BEGIN

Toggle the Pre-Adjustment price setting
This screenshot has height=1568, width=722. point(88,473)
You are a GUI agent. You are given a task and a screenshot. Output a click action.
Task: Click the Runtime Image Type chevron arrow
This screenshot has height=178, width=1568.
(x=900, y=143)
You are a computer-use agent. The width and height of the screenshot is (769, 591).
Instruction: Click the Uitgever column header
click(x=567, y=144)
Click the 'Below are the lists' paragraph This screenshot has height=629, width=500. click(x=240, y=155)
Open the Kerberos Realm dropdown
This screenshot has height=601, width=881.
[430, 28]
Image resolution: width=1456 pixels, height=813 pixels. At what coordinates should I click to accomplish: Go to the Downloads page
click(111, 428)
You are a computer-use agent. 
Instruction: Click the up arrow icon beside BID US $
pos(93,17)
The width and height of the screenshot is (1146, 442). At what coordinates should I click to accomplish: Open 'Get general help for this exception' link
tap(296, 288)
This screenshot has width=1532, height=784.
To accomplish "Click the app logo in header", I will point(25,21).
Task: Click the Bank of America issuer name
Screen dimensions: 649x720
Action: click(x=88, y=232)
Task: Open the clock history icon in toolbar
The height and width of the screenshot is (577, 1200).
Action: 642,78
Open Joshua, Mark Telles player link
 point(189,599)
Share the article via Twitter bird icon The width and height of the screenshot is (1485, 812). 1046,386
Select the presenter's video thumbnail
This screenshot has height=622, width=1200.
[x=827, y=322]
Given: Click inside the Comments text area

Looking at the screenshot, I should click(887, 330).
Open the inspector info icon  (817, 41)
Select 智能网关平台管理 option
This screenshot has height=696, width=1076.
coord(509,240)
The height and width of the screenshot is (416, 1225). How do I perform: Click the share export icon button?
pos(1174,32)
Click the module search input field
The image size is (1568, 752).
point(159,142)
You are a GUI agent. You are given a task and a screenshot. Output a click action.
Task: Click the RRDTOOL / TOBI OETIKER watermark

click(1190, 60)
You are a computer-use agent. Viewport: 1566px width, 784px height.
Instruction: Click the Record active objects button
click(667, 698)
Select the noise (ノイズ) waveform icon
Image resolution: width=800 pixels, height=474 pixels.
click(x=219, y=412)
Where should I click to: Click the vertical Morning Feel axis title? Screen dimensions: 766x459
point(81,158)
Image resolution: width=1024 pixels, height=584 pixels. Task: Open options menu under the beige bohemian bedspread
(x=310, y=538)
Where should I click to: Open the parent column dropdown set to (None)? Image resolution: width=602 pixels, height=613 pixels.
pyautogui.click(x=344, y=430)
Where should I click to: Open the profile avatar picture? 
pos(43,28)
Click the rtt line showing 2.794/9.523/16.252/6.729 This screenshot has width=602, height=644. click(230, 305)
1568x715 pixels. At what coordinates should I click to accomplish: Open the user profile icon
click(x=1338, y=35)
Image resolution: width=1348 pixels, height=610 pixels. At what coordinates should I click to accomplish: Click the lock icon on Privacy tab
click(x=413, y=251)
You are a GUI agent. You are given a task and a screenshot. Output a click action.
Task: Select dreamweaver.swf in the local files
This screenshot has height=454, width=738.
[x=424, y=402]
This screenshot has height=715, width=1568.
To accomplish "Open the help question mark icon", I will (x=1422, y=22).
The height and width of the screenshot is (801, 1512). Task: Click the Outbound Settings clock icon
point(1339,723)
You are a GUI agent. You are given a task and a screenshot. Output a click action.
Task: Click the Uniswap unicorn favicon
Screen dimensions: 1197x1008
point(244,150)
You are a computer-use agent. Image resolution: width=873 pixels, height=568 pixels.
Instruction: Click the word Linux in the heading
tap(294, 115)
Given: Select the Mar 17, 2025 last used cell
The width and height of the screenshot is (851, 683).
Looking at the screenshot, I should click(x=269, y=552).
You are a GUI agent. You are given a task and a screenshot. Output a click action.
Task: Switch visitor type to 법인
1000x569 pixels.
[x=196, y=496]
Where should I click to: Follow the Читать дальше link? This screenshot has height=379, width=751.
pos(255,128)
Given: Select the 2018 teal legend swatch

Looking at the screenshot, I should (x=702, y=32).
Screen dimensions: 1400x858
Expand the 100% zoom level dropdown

END

Your objective = Set down the records again verbatim, so that each word stays as it is.

Written solution =
Toggle the Pre-Adjustment price setting
This screenshot has height=1568, width=722. point(88,473)
You are a GUI agent. You are given a task and a screenshot. Output a click action.
Task: Click the Runtime Image Type chevron arrow
This screenshot has height=178, width=1568.
(x=900, y=143)
You are a computer-use agent. The width and height of the screenshot is (769, 591).
Instruction: Click the Uitgever column header
click(x=567, y=144)
Click the 'Below are the lists' paragraph This screenshot has height=629, width=500. click(x=240, y=155)
Open the Kerberos Realm dropdown
This screenshot has height=601, width=881.
[430, 28]
Image resolution: width=1456 pixels, height=813 pixels. At what coordinates should I click to accomplish: Go to the Downloads page
click(111, 428)
You are a computer-use agent. 
Instruction: Click the up arrow icon beside BID US $
pos(93,17)
The width and height of the screenshot is (1146, 442). At what coordinates should I click to accomplish: Open 'Get general help for this exception' link
tap(296, 288)
This screenshot has width=1532, height=784.
To accomplish "Click the app logo in header", I will point(25,21).
Task: Click the Bank of America issuer name
Screen dimensions: 649x720
Action: click(x=88, y=232)
Task: Open the clock history icon in toolbar
The height and width of the screenshot is (577, 1200).
Action: 642,78
Open Joshua, Mark Telles player link
 point(189,599)
Share the article via Twitter bird icon The width and height of the screenshot is (1485, 812). 1046,386
Select the presenter's video thumbnail
This screenshot has height=622, width=1200.
[x=827, y=322]
Given: Click inside the Comments text area

Looking at the screenshot, I should click(887, 330).
Open the inspector info icon  (817, 41)
Select 智能网关平台管理 option
This screenshot has height=696, width=1076.
coord(509,240)
The height and width of the screenshot is (416, 1225). How do I perform: Click the share export icon button?
pos(1174,32)
Click the module search input field
The image size is (1568, 752).
point(159,142)
You are a GUI agent. You are given a task and a screenshot. Output a click action.
Task: Click the RRDTOOL / TOBI OETIKER watermark

click(1190, 60)
You are a computer-use agent. Viewport: 1566px width, 784px height.
Instruction: Click the Record active objects button
click(667, 698)
Select the noise (ノイズ) waveform icon
Image resolution: width=800 pixels, height=474 pixels.
click(x=219, y=412)
Where should I click to: Click the vertical Morning Feel axis title? Screen dimensions: 766x459
point(81,158)
Image resolution: width=1024 pixels, height=584 pixels. Task: Open options menu under the beige bohemian bedspread
(x=310, y=538)
Where should I click to: Open the parent column dropdown set to (None)? Image resolution: width=602 pixels, height=613 pixels.
pyautogui.click(x=344, y=430)
Where should I click to: Open the profile avatar picture? 
pos(43,28)
Click the rtt line showing 2.794/9.523/16.252/6.729 This screenshot has width=602, height=644. click(230, 305)
1568x715 pixels. At what coordinates should I click to accomplish: Open the user profile icon
click(x=1338, y=35)
Image resolution: width=1348 pixels, height=610 pixels. At what coordinates should I click to accomplish: Click the lock icon on Privacy tab
click(x=413, y=251)
You are a GUI agent. You are given a task and a screenshot. Output a click action.
Task: Select dreamweaver.swf in the local files
This screenshot has height=454, width=738.
[x=424, y=402]
This screenshot has height=715, width=1568.
To accomplish "Open the help question mark icon", I will (x=1422, y=22).
The height and width of the screenshot is (801, 1512). Task: Click the Outbound Settings clock icon
point(1339,723)
You are a GUI agent. You are given a task and a screenshot. Output a click action.
Task: Click the Uniswap unicorn favicon
Screen dimensions: 1197x1008
point(244,150)
You are a computer-use agent. Image resolution: width=873 pixels, height=568 pixels.
Instruction: Click the word Linux in the heading
tap(294, 115)
Given: Select the Mar 17, 2025 last used cell
The width and height of the screenshot is (851, 683).
Looking at the screenshot, I should click(x=269, y=552).
You are a GUI agent. You are given a task and a screenshot. Output a click action.
Task: Switch visitor type to 법인
1000x569 pixels.
[x=196, y=496]
Where should I click to: Follow the Читать дальше link? This screenshot has height=379, width=751.
pos(255,128)
Given: Select the 2018 teal legend swatch

Looking at the screenshot, I should (x=702, y=32).
Screen dimensions: 1400x858
Expand the 100% zoom level dropdown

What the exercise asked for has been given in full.